# Extracted material

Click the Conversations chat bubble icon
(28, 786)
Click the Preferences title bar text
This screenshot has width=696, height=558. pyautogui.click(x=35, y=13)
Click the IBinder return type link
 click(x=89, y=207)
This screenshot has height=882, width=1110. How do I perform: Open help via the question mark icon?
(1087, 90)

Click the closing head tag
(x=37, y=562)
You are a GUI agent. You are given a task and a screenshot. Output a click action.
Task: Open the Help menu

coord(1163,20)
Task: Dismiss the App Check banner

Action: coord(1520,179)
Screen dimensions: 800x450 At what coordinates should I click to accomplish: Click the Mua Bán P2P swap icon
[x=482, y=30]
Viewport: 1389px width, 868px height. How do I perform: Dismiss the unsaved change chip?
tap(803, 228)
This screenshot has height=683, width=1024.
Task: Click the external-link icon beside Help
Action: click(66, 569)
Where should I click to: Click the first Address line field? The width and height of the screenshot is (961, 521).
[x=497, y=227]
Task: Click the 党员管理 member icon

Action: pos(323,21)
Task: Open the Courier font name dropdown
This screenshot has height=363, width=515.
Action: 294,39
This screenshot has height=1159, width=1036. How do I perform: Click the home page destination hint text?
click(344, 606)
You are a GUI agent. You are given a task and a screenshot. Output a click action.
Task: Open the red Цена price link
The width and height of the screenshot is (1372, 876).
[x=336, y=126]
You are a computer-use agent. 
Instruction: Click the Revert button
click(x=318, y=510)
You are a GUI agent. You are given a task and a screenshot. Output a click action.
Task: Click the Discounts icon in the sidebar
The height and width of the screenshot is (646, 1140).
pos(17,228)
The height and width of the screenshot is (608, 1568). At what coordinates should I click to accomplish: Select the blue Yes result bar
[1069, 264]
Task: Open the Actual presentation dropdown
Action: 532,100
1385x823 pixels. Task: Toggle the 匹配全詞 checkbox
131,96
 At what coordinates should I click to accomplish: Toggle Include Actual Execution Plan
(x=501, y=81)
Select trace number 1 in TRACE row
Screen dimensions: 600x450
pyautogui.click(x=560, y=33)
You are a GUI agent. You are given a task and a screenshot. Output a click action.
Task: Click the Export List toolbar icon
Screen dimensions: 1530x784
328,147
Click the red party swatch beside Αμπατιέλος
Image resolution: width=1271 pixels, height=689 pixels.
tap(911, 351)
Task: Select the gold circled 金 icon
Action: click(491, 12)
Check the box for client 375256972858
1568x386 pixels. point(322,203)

# Prompt
Everything from the line holding "Task: Click the Export List toolbar icon" through the last line of the entries should be retyped exactly, with no other lines.

# The completed task
Task: Click the Export List toolbar icon
Screen dimensions: 1530x784
328,147
Click the red party swatch beside Αμπατιέλος
Image resolution: width=1271 pixels, height=689 pixels.
tap(911, 351)
Task: Select the gold circled 金 icon
Action: click(491, 12)
Check the box for client 375256972858
1568x386 pixels. point(322,203)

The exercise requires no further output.